Copy the lines verbatim, starting at the line containing "The image size is (602, 325)." and stopping after the line containing "click(227, 21)".

#### SUPPLIED RECORDS ####

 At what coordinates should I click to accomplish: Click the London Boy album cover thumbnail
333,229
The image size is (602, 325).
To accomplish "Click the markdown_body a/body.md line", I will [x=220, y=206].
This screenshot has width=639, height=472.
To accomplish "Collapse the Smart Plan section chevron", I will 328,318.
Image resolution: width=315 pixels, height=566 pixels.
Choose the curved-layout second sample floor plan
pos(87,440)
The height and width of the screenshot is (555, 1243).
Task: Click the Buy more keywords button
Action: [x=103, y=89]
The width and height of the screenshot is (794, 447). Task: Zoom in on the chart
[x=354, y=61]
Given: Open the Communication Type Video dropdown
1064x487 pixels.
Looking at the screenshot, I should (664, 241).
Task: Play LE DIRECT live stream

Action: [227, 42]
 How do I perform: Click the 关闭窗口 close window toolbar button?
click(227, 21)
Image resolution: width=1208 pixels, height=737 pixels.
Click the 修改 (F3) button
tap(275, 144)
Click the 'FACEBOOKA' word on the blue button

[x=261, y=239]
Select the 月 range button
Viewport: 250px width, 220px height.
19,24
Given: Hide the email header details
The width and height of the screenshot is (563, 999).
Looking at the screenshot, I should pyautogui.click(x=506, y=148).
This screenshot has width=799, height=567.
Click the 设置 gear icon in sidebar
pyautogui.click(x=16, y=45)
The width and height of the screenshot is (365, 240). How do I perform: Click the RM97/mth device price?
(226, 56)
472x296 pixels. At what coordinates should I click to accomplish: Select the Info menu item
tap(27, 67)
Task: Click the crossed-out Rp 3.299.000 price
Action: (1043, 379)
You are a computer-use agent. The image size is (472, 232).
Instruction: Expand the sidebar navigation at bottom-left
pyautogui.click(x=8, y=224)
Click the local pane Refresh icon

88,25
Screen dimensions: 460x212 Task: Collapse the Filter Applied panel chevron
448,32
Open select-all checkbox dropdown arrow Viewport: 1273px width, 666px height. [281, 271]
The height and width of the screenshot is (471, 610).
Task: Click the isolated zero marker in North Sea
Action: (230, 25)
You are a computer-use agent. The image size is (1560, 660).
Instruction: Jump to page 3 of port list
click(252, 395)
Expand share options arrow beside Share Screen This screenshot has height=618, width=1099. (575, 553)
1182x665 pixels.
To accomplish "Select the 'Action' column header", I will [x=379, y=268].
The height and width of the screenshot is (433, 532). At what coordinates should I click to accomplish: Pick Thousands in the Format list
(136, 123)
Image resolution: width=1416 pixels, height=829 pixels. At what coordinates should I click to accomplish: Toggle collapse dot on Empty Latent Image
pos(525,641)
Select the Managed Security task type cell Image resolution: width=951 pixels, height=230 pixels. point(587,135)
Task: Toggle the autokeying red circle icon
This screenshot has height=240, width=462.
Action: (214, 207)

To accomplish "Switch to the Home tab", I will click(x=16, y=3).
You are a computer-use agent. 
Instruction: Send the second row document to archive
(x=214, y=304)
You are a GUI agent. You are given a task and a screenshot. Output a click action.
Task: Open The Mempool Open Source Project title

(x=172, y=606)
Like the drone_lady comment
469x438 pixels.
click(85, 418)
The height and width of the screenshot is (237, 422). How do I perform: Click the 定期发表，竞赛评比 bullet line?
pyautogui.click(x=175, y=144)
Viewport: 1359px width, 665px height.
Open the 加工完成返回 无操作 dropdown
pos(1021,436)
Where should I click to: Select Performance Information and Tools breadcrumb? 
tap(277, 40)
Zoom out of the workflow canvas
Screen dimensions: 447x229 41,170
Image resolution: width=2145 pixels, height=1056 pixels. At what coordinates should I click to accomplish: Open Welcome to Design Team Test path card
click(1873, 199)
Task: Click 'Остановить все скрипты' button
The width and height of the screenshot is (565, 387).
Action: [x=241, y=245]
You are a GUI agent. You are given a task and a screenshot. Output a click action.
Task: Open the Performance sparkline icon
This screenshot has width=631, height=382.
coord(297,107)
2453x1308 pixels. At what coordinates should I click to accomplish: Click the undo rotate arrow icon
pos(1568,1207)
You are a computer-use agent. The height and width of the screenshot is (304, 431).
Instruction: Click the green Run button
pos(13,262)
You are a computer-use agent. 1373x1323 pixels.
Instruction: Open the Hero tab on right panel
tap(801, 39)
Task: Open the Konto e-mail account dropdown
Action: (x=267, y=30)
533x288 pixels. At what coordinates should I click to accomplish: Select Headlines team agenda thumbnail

####

THE REPLY >>
The image size is (602, 325).
To accomplish "Click the markdown_body a/body.md line", I will [x=220, y=206].
This screenshot has width=639, height=472.
To accomplish "Collapse the Smart Plan section chevron", I will 328,318.
Image resolution: width=315 pixels, height=566 pixels.
Choose the curved-layout second sample floor plan
pos(87,440)
The height and width of the screenshot is (555, 1243).
Task: Click the Buy more keywords button
Action: [x=103, y=89]
The width and height of the screenshot is (794, 447). Task: Zoom in on the chart
[x=354, y=61]
Given: Open the Communication Type Video dropdown
1064x487 pixels.
Looking at the screenshot, I should (664, 241).
Task: Play LE DIRECT live stream

Action: [227, 42]
 How do I perform: Click the 关闭窗口 close window toolbar button?
click(227, 21)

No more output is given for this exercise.